## INFORMATION:
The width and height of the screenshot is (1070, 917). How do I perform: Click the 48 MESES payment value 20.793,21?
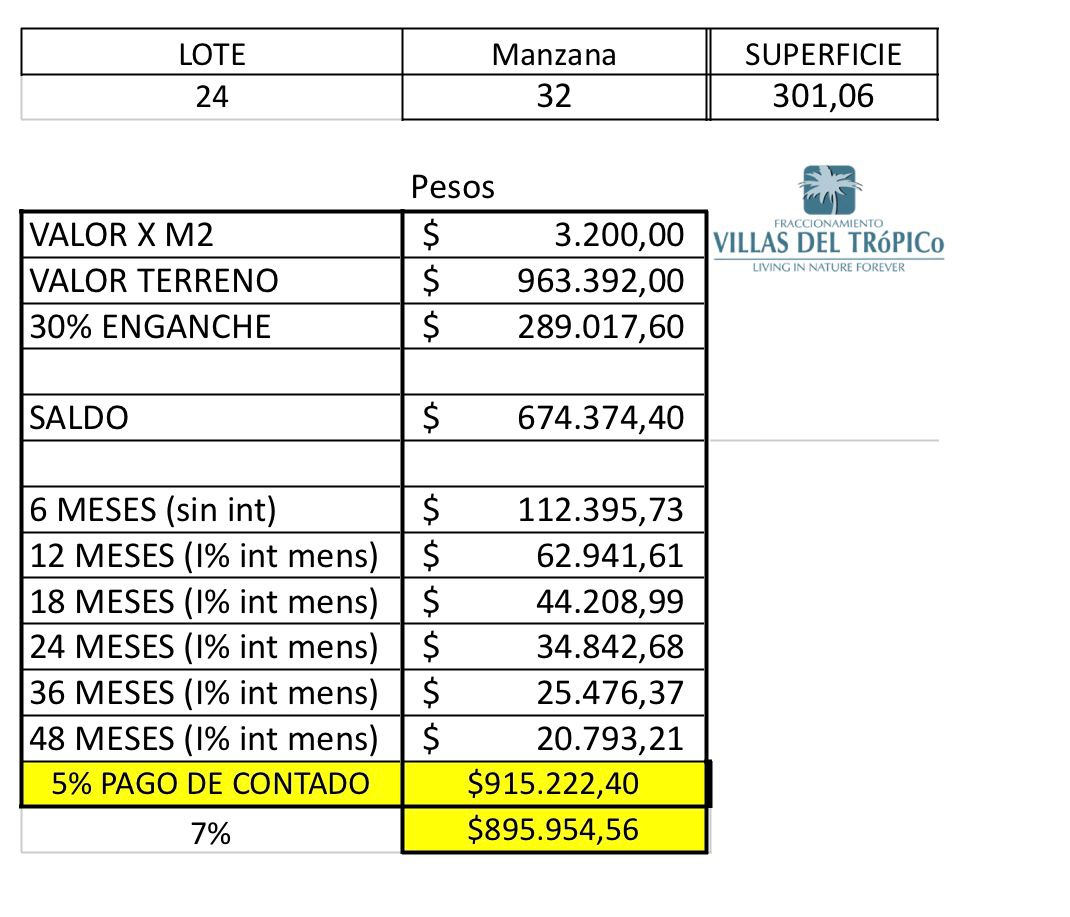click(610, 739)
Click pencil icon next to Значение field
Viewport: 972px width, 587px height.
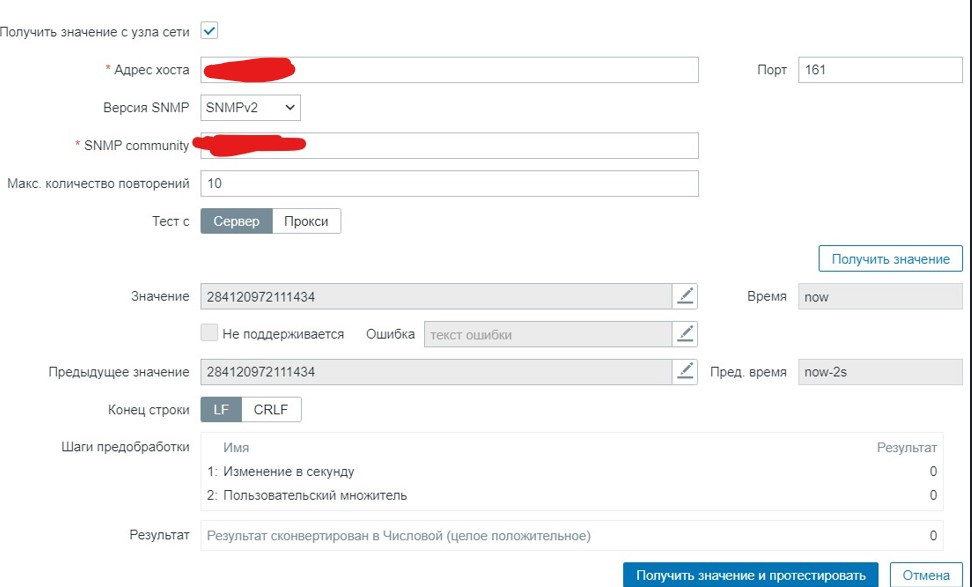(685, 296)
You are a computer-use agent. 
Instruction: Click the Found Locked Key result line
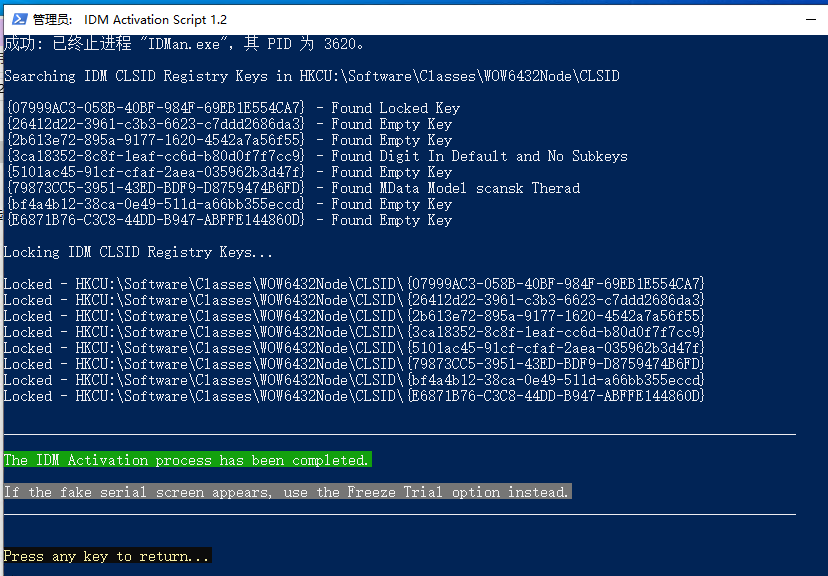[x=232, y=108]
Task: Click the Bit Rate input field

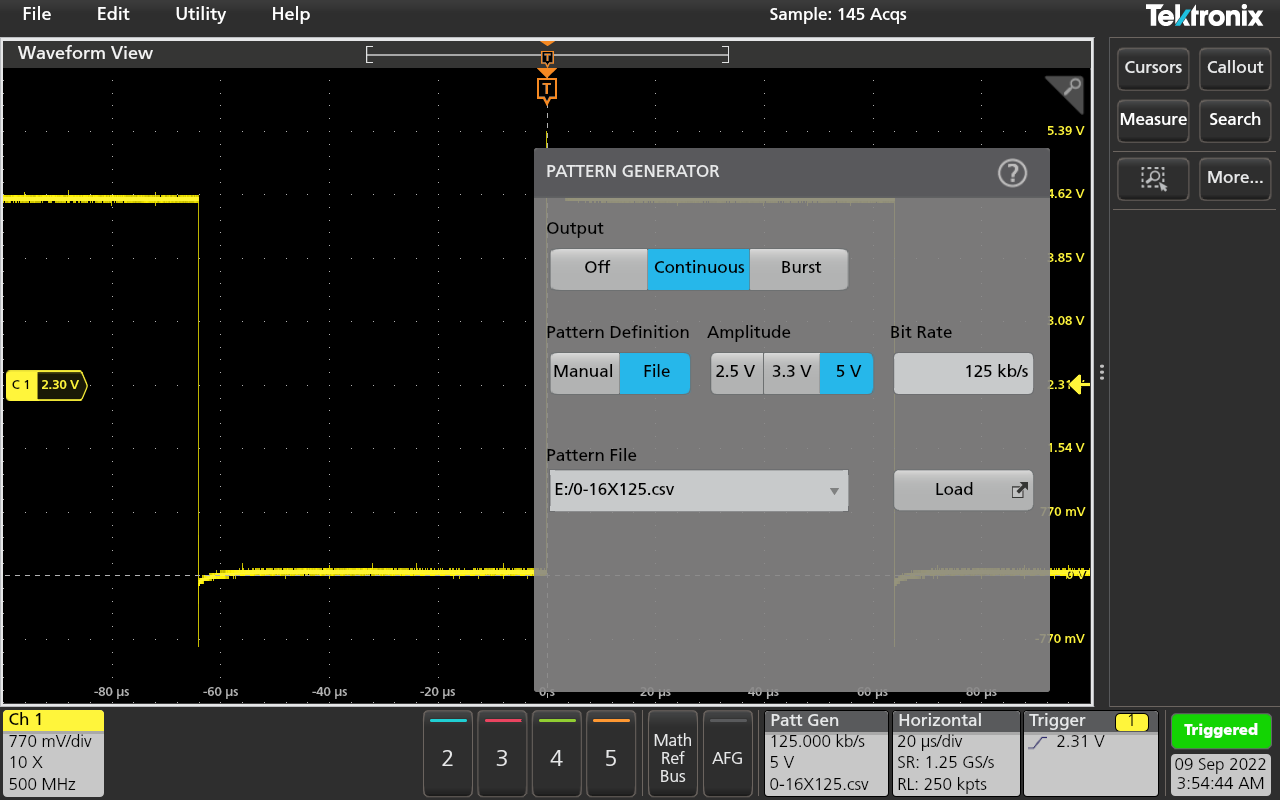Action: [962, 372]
* * *
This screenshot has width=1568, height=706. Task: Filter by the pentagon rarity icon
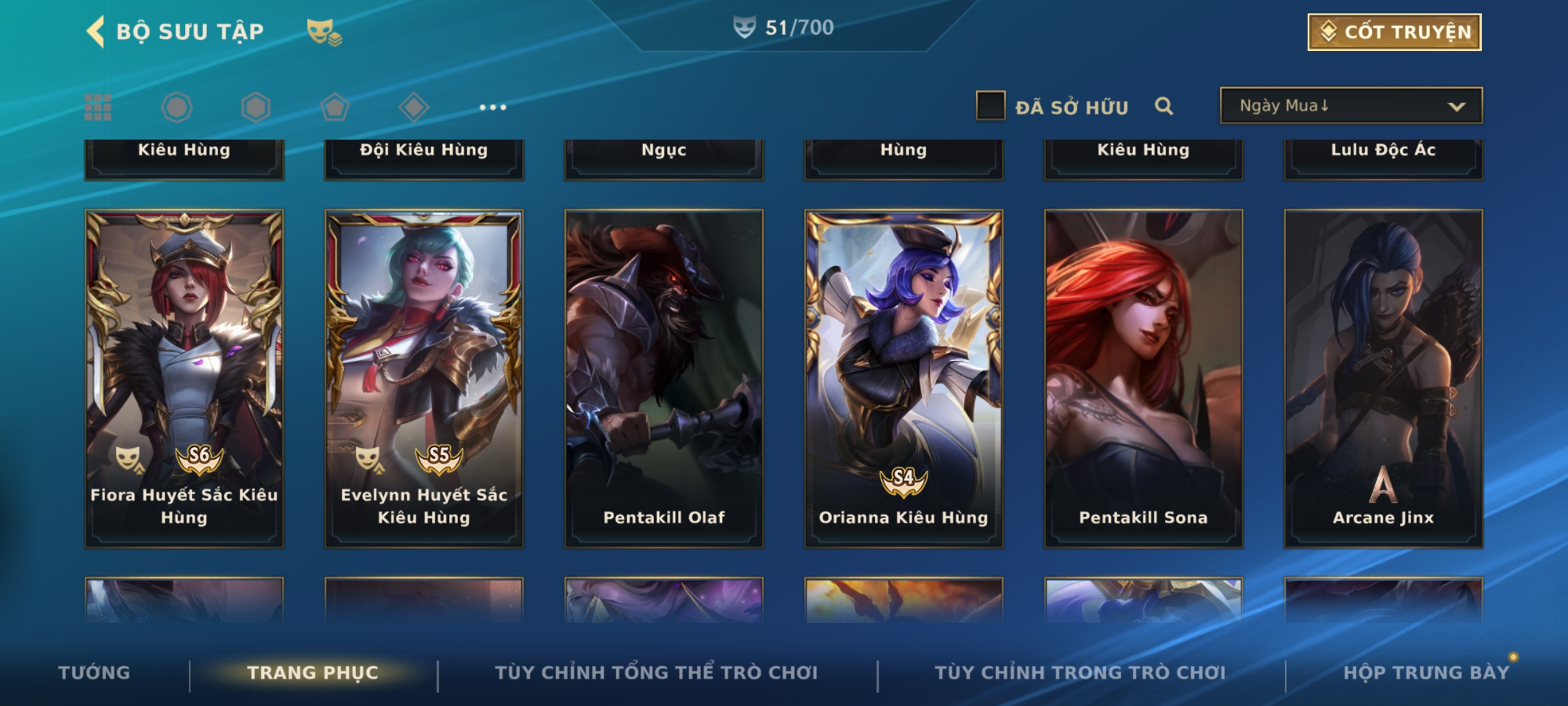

## TASK STATEMENT:
If a line of the data contains the word "icon", it should be counted; state the total and nothing more.

## COMPLETED EXERCISE:
2